Our results in part support and in part diverge from a series of recent papers implicating pathways between PFC and basal ganglia as critical for OCD DBS [12, 26,27,28]. PAC to thalamus tracts were implicated in both YBOCS and MADRS response, and were the most positively weighted in our mass-univariate approach. Our white matter integrity analysis identified the same tracts as having the largest effect size (necessity). Also similar to that prior work, we found that activation of connections to medial OFC produced numerically worse outcomes. Inconsistent with the prior work [12, 26,27,28], we found negative correlations (in the mass univariate analysis) or null effects (in the predictive models) specifically for tracts connecting PFC to STN or vlPFC to thalamus. This again may reflect the importance of patient-specific imaging. Given that we have previously shown these tracts to have substantial inter-individual variability in their position within the internal capsule [34], and that here we note them to have similar variability in their overall integrity, a normative connectomic analysis may not reflect the actual fibers being successfully modulated in DBS cases. Alternatively, our results may highlight programming and surgical differences. These patients were implanted and programmed following the approach in [62], which emphasizes an initial search for a positive affective response. Other centers have reported very different programming algorithms [63], based more on standard anatomic positions. If response correlates with, e.g., the quality of concomitant therapy [26, 64] or general clinical expertise [65], those factors will likely be strongly correlated with the programming clinician, and thus will spuriously load onto the tracts and implant locations that clinician happens to prefer. Most importantly, our results highlight the importance of applying analyses designed specifically to identify clinical predictors [37]. Interestingly, we found that OFC engagement predicted worse OCD clinical response. OFC-originating components of cortico-striato-thalamic circuits are heavily emphasized in theoretical [21, 22, 30] and animal [31, 33, 66] models of OCD, and these findings may contribute to an ongoing debate over those models.

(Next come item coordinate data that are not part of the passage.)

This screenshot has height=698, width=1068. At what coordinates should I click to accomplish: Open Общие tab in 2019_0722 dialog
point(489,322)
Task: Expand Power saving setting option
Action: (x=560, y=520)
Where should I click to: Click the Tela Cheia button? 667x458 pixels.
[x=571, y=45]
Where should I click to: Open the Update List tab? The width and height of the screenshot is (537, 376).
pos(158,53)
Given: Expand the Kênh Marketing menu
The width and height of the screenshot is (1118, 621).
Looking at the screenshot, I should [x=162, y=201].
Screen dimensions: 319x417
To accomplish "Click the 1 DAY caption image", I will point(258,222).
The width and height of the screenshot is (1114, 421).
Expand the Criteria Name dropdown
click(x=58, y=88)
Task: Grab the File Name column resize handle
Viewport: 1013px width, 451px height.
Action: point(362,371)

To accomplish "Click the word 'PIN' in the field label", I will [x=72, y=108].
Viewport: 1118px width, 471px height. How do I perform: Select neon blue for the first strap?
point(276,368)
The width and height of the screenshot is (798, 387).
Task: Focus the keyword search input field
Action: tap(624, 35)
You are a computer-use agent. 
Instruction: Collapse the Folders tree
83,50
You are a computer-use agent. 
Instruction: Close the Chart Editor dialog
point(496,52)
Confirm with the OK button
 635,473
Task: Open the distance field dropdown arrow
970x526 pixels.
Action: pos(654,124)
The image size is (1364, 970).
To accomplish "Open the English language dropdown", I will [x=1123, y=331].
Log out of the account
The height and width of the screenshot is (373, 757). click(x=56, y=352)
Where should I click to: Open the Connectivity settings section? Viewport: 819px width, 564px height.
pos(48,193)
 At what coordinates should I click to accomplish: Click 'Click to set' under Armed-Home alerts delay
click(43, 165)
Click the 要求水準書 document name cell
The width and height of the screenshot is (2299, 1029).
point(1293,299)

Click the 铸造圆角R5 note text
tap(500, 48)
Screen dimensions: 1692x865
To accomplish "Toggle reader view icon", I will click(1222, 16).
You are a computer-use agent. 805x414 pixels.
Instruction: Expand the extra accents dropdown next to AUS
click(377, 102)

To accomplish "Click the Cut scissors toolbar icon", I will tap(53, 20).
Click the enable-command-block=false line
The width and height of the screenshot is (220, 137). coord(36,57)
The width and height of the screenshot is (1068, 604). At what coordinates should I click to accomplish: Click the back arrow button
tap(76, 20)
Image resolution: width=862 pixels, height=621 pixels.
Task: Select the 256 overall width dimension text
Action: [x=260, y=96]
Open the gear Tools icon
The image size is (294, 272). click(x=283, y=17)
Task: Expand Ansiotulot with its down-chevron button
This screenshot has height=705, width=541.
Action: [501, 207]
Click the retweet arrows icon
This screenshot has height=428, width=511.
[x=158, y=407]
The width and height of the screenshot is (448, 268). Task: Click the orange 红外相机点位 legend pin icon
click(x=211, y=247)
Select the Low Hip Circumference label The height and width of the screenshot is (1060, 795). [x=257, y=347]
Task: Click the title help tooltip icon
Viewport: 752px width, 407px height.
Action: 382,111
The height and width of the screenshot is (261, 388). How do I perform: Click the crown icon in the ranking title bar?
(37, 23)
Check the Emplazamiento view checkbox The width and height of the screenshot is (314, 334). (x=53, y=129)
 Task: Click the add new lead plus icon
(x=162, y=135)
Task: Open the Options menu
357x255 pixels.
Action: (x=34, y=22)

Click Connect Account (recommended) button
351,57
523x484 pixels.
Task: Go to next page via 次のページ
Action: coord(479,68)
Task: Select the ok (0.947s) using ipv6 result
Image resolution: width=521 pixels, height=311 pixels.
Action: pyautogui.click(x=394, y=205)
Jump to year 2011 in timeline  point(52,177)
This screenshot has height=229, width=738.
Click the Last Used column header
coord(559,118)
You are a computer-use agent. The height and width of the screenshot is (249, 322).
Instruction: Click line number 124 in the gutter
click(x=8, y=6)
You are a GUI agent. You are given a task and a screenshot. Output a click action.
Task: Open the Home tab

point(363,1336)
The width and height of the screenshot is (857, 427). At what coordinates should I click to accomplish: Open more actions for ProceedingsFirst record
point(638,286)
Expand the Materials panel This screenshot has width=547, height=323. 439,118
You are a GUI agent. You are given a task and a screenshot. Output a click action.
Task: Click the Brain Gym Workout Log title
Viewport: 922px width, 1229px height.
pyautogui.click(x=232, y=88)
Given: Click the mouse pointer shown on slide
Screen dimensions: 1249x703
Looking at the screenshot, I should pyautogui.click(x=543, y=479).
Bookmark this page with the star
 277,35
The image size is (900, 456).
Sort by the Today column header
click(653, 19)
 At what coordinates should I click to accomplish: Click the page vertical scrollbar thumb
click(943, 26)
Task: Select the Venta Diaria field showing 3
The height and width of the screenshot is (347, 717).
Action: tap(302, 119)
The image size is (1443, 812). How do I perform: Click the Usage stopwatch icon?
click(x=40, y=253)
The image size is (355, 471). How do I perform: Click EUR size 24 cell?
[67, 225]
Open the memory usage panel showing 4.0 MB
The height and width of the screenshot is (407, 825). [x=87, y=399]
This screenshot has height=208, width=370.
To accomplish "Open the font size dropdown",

These results are tempered by three limitations. First, our sample size is small, consistent with the rarity of these patients [67]. Second, imaging was not performed on a connectome-optimized scanner. The 3T MRI used in this study has relatively weak gradients that influence our maximum image resolution. Scanning at 7 Tesla (as has now become more common [68]) might identify more tracts. Third, we used relatively simple models of DBS activation. All of these add noise, reducing our ability to detect subtle correlations, particularly given DTI’s susceptibility to false positives [14]. Practically, however, these limitations may not affect the clinical importance of our findings. We mitigated the lower resolution of these scans by use of an algorithm that is specifically designed to perform well in the presence of noise [46] and ensuring that our extracted tracts matched known, anatomically verified fiber bundles [49]. Regarding sample size, small samples tend to inflate effect sizes and bias towards positive conclusions [69], not the negative result we report. Most importantly, for a tractographic result to be sufficiently reliable to inform clinical targeting/programming, it would need to have a large and clear influence on outcomes, with robustness to minor variations in analytic or clinical technique. Such a large effect would be clearly detectable and consistent across studies even at small sample sizes, like the clinical effect of VCVS DBS, which shows consistent 60–70% response rates across many small to medium cohorts [57, 59, 70,71,72]. We verified this by showing that the present dataset would have been sufficient to identify a relatively modest tractography-to-outcome correlation of 0.5. In that context, failure to identify a significant predictor in this sample is relevant to both clinical practice and future study design. Our results identify the limits of current methods, and suggest a floor below which a biomarker would be unlikely to provide clinical value.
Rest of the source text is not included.